[EXTRACTED ENTRIES — start]
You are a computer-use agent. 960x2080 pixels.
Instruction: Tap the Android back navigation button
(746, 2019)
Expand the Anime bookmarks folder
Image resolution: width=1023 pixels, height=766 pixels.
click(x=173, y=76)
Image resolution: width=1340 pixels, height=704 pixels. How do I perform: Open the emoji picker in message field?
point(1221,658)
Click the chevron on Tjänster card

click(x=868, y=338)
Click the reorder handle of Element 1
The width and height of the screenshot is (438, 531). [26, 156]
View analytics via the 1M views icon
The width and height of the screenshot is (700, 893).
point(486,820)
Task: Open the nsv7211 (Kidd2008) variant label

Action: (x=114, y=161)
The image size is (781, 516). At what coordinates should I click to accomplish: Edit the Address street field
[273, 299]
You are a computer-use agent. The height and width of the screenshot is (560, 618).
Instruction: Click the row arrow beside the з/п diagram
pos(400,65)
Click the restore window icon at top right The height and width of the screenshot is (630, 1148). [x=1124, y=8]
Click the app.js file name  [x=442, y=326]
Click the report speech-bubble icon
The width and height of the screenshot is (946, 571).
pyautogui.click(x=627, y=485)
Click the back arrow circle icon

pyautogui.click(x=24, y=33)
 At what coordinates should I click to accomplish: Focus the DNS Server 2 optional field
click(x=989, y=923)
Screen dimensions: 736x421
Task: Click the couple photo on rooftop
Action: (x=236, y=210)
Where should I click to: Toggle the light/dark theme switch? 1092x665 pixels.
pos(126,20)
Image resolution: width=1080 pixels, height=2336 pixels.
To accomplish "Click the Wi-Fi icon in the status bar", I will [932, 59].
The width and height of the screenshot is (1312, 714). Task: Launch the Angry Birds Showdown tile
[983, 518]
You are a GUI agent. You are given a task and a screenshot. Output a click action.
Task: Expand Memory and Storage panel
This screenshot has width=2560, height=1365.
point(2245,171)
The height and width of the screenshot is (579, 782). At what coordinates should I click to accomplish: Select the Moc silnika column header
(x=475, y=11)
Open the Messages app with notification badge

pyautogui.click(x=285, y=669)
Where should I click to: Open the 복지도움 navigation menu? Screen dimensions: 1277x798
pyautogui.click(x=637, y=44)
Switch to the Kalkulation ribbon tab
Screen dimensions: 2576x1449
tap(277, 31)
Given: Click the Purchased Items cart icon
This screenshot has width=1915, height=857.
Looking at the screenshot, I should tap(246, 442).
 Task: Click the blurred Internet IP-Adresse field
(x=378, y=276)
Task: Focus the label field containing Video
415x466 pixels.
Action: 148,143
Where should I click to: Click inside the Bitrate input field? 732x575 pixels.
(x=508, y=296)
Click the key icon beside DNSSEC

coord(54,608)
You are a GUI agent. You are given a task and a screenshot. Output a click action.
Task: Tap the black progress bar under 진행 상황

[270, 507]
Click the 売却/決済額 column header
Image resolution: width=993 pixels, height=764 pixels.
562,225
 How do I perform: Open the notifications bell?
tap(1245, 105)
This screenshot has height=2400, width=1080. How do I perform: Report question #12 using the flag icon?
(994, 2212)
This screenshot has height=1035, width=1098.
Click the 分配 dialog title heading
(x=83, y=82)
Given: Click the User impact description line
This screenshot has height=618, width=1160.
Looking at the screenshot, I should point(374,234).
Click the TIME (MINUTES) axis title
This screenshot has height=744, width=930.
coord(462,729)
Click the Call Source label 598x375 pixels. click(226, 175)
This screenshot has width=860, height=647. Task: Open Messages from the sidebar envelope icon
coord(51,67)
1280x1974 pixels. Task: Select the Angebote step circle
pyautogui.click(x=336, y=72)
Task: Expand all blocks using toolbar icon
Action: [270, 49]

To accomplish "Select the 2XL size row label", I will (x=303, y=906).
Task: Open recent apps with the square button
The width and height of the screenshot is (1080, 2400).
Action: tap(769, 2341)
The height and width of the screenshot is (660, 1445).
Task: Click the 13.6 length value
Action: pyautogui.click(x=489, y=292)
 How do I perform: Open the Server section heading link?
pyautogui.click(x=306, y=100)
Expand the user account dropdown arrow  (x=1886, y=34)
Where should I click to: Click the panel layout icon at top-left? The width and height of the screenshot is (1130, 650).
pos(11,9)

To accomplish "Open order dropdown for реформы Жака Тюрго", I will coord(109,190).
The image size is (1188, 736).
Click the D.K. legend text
[EXTRACTED ENTRIES — finish]
- [WORK TO BE COMPLETED]:
Report, using only a number, how many lines above hold the word "dropdown".

- [TASK SOLUTION]:
2